We previously reported that weight loss in patients with diabetes and obesity through real-world Intensive Lifestyle Intervention (ILI) is associated with significantly lower A1C for up to 5 years. However, it is unclear if baseline A1C has any impact on the magnitude of glycemic improvement in this population. Over 5 years, we evaluated a cohort of 129 patients with diabetes and obesity (90% type 2 diabetes, 67% female, mean age 53±10 years, diabetes duration 10±9 years, body weight 110±19 Kg, BMI 38±5.3 Kg/m2) enrolled in a 12-week ILI program. According to baseline A1C, we divided participants into group A with A1C<7.5% (73 patients, 56.6%, mean A1C 6.5±0.5%), group B with A1C 7.5-9% (41 patients, 31.8%, mean A1C 8.1±0.4%), and group C with A1C >9% (15 patients, 11.6%, mean A1C 9.8±0.8%). Compared to baseline, body weight decreased at 5 years by 6.6 Kg, 9.6 Kg, and 8.3 Kg in groups A, B, and C, respectively (p<0.05 for all). A1C in group A decreased by 0.5±0.9% at 12 weeks (p<0.0001) but increased over the following 5 years by 0.1±0.1%, 1.2±0.9%, 0.3±0.1%, 0.4±0.1%, and 0.6±0.2%, respectively (p<0.01 at 5 years compared to baseline). A1C in group B decreased by 1.1±0.2% at 12 weeks (p<0.0001), was maintained significantly lower at 1 year by -0.5±0.2% (p<0.001), rose to baseline at 3 years and maintained at the same level for up to 5 years.
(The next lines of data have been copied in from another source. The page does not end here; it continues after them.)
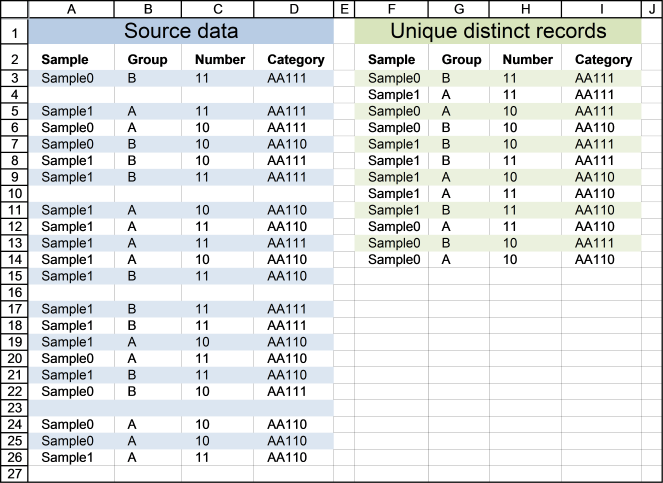Select column J header

[x=652, y=9]
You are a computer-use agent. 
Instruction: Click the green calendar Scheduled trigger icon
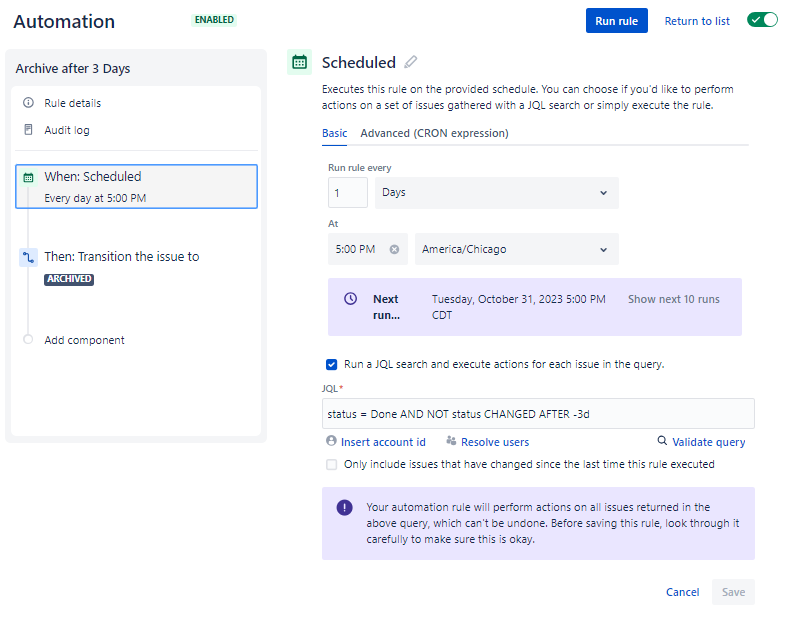tap(299, 62)
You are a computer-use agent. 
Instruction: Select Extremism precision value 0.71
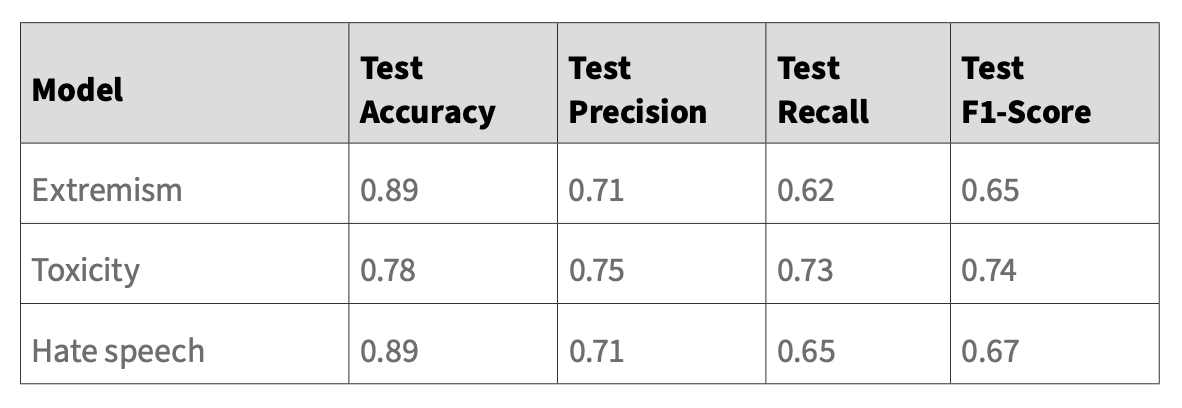pyautogui.click(x=596, y=190)
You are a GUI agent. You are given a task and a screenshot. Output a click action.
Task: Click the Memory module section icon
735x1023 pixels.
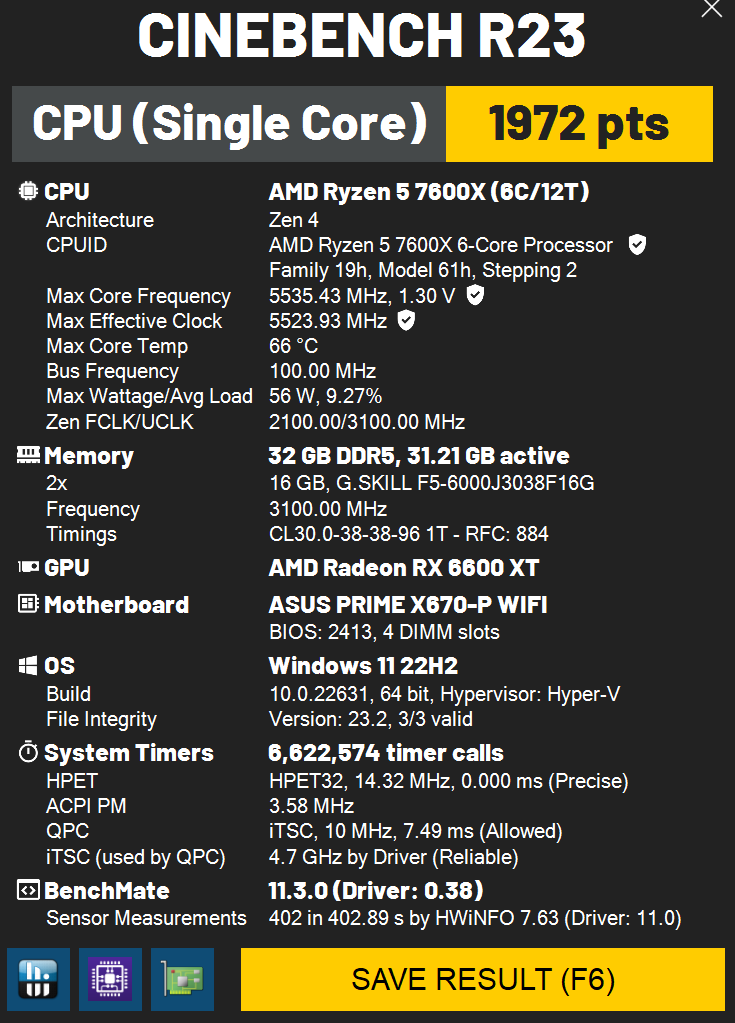pyautogui.click(x=28, y=455)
A1C in group C decreased by 2.4%±0.3% at 12 weeks (p<0.0001), was maintained significantly lower at 1 year by 0.9±0.5% (p<0.001), also rose to baseline at 3 years, and was maintained at the same level for up to 5 years (p<0.05 between groups at 5 years). We conclude that patients with diabetes and obesity who enroll in real-world ILI with baseline A1C ≥7.5% are more likely to maintain improvements in A1C for at least 3 years before returning to baseline values compared to patients with baseline A1C<7.5%. This finding may help clinicians use baseline A1C to set realistic long-term expectations for patients considering ILI.

Disclosure

M. Tasabehji: None. S. Tomah: Stock/Shareholder; Self; Amarin Corporation. S. Ashrafzadeh: None. A. Mottalib: None. O. Hamdy: Advisory Panel; Self; AstraZeneca, Sanofi-Aventis. Consultant; Self; Abbott, Merck & Co., Inc. Research Support; Self; National Dairy Council. Stock/Shareholder; Self; Healthimation, LLC.